Angela, miracolata da San Giuseppe Moscati: “Ecco come mi ha salvato la vita”

Il 12 aprile ricorre l’anniversario della morte di San Giuseppe Moscati, il medico dei poveri di Napoli. Tre i suoi miracoli prima di essere proclamato Santo, ma molti altri gli sono stati attribuiti. Ancora oggi è continuo il pellegrinaggio di malati che fanno tappa nella Chiesa del Gesù Nuovo a Napoli per chiedergli una grazia.

Tra i tanti miracoli raccontati, c’è quello realizzato ad una bambina, Angela, oggi una donna, che a pochi mesi dalla nascita fu ricoverata all’ospedale Cardarelli per una tracheobronchite con componente broncospastica. Si aggiunsero delle complicazioni, che la costrinsero a molti giorni di degenza: “La mia famiglia e i miei amici pregarono moltissimo per la mia guarigione. Mia madre rivolse le sue preghiere a San Giuseppe Moscati, chiedendogli di guarirmi, e così accadde”.
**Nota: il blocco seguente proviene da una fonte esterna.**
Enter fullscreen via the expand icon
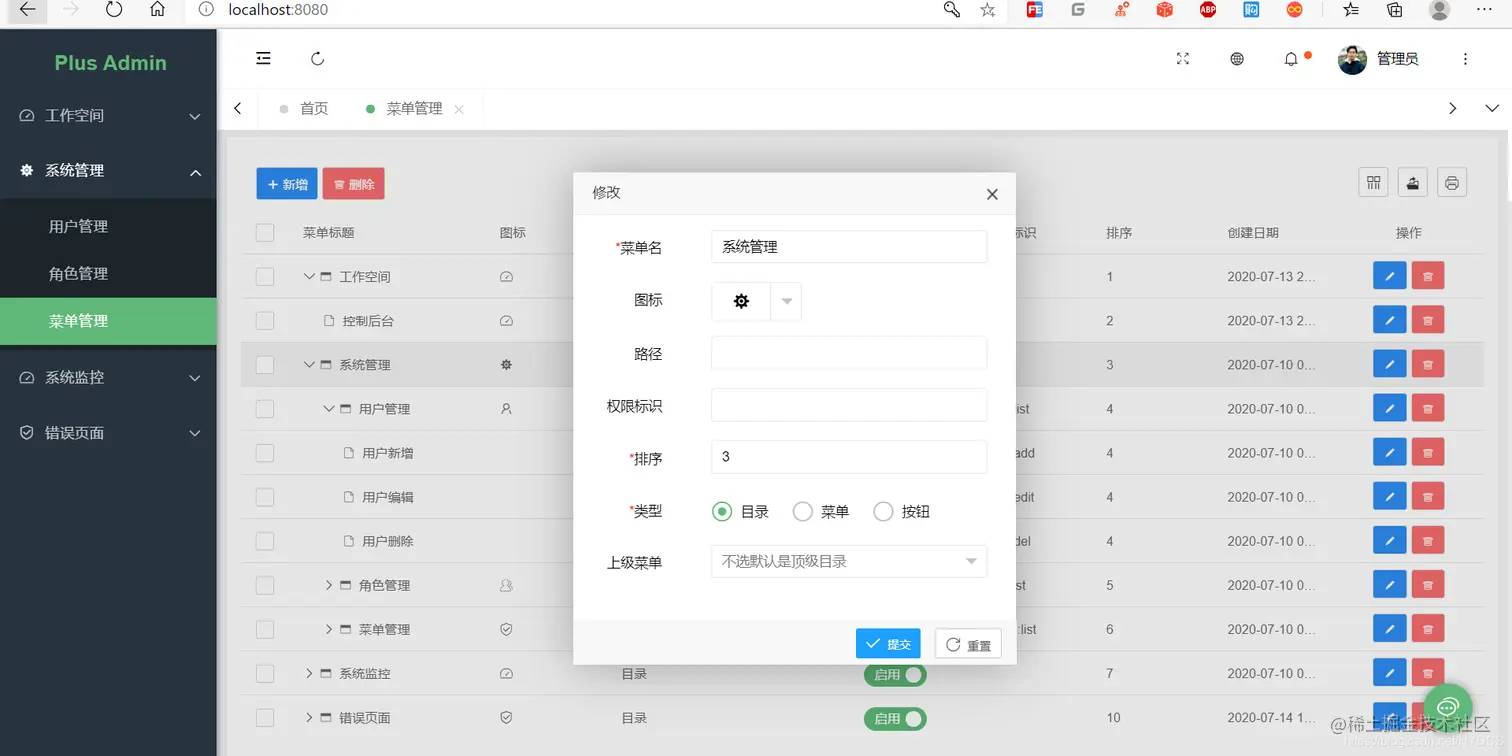This screenshot has height=756, width=1512. tap(1183, 59)
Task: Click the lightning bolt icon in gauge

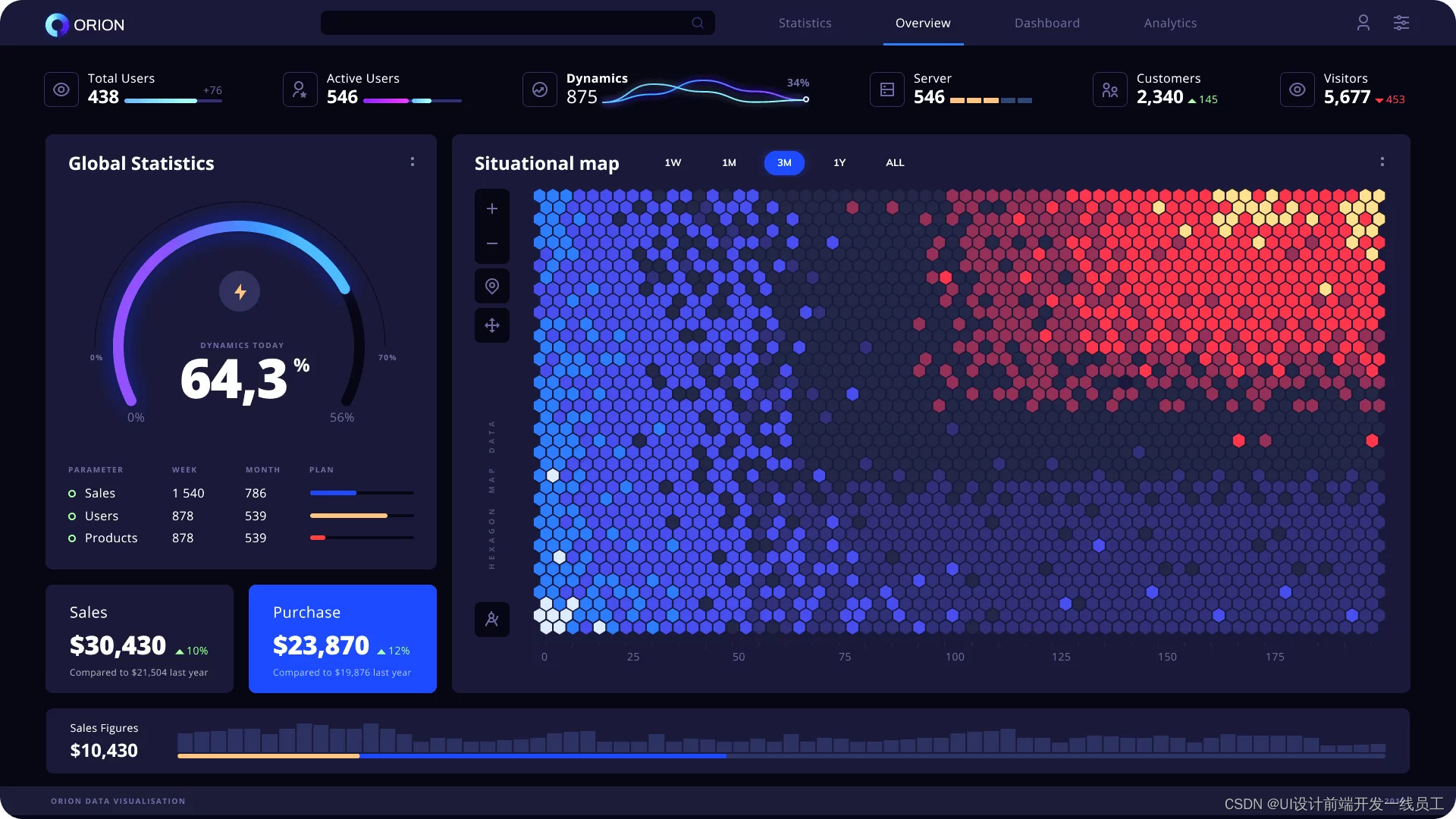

Con il passare degli anni, Angela ha sentito nascere nel cuore il desiderio di conoscere meglio il Santo che le aveva salvato la vita. Così, dopo pochi mesi, conobbe l’associazione volontari Ospedalieri: “Lavorai ad un montaggio video e mi incuriosì un’immagine di un Santo. Con immenso stupore venni a sapere da mia madre che quel Santo, conosciuto casualmente, era proprio il Santo dal quale ricevetti il miracolo”.

Affascinata dalla storia del Santo, la ragazza ha iniziato a sentirlo come propria guida spirituale, ritrovando nella vita di tutti i giorni i segni della sua presenza: “Pensavo che lui non si sarebbe ricordato di me, perché ero molto piccola, invece non sono mancate situazioni nelle quali mi ha dimostrato di riconoscere la mia fede, come quando ho trovato la sua effige su un camion mentre mi accingevo a sostenere un esame, oppure imbattendomi in sale e cappelle dedicate a lui in diversi luoghi”.

La testimonianza più forte, però, è arrivata in sogno: “Si presentò in un mio sogno. Lo incontro all’ingresso della Cappella Moscati, mi guarda con sguardo tenero e mansueto, mi dona serenità e forza. Prima di raggiungerlo percorro un corridoio bianco e pieno di luce, ci sono delle stanze, simili a una corsia ospedaliera, in una di queste c’è una malata che beve acqua”.

E l’acqua è proprio il simbolo dell’Associazione dei Volontari Ospedalieri. Oggi, Angela, miracolata da San Giuseppe Moscati, si è iscritta all’Associazione ed è una volontaria ospedaliera, e quando può si reca nella Chiesa del Gesù Nuovo per pregare e ringraziare ancora il suo Santo protettore.